Voyant donc la difficulté de l’entreprise, je lui montrai un mémoire que j’avais rédigé pendant le siége, et dans lequel j’exposais comment une société d’hommes de toute sorte pourraient travailler ensemble et, chacun de son côté, concourir au progrès d’une si vaste et si difficile entreprise. Je réclamais le concours du philosophe, du physicien, du mathématicien, du peintre, du mécanicien, du teinturier, et que sais-je encore I Il écouta fort patiemment l’idée générale ; mais, quand je voulus lui lire le traité en détail, il refusa de l’entendre et se moqua de moi. Je serais, dit-il, jusque dans mes vieux jours un enfant et un novice, de me figurer que quelqu’un prît intérêt à ce qui m’intéressait moi-même ; qu’on voulût approuver une œuvre étrangère et la faire sienne ; qu’une action commune, une coopération quelconque, fût possible en Allemagne.
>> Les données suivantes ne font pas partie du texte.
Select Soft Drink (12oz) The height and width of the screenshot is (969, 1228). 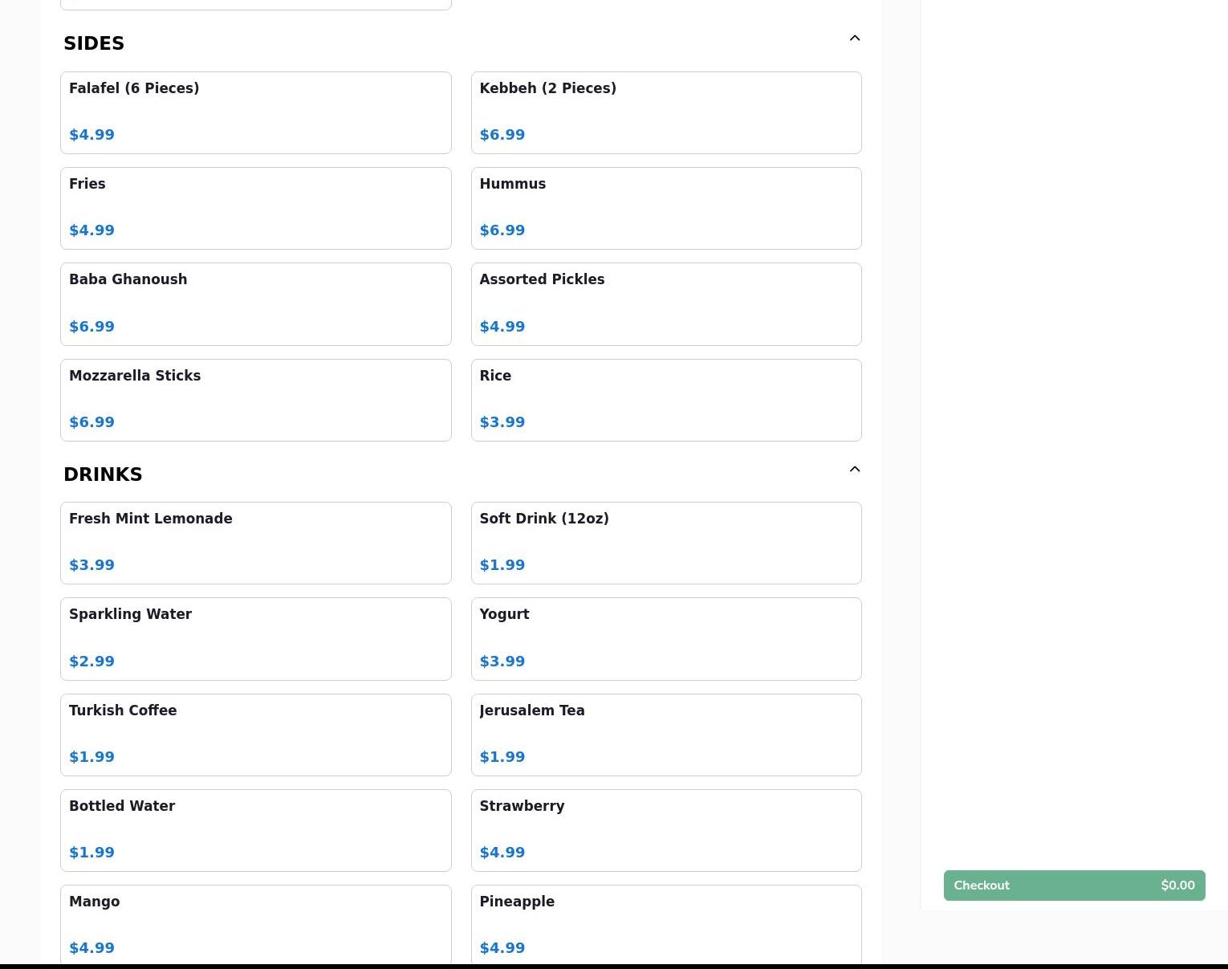click(665, 543)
Il s’exprima sur d’autres sujets encore comme sur celui-là ; j’en fus douloureusement affecté, et, le vieil homme se réveillant chez moi, je me jetai dans les assertions hasardées, les paradoxes, l’ironie. Schlosser se défendit vivement, et notre amie ne savait plus que faire de nous deux. Sa médiation nous empêcha du moins de précipiter notre départ, mais nous nous séparâmes cependant plus tôt que nous ne l’avions présumé.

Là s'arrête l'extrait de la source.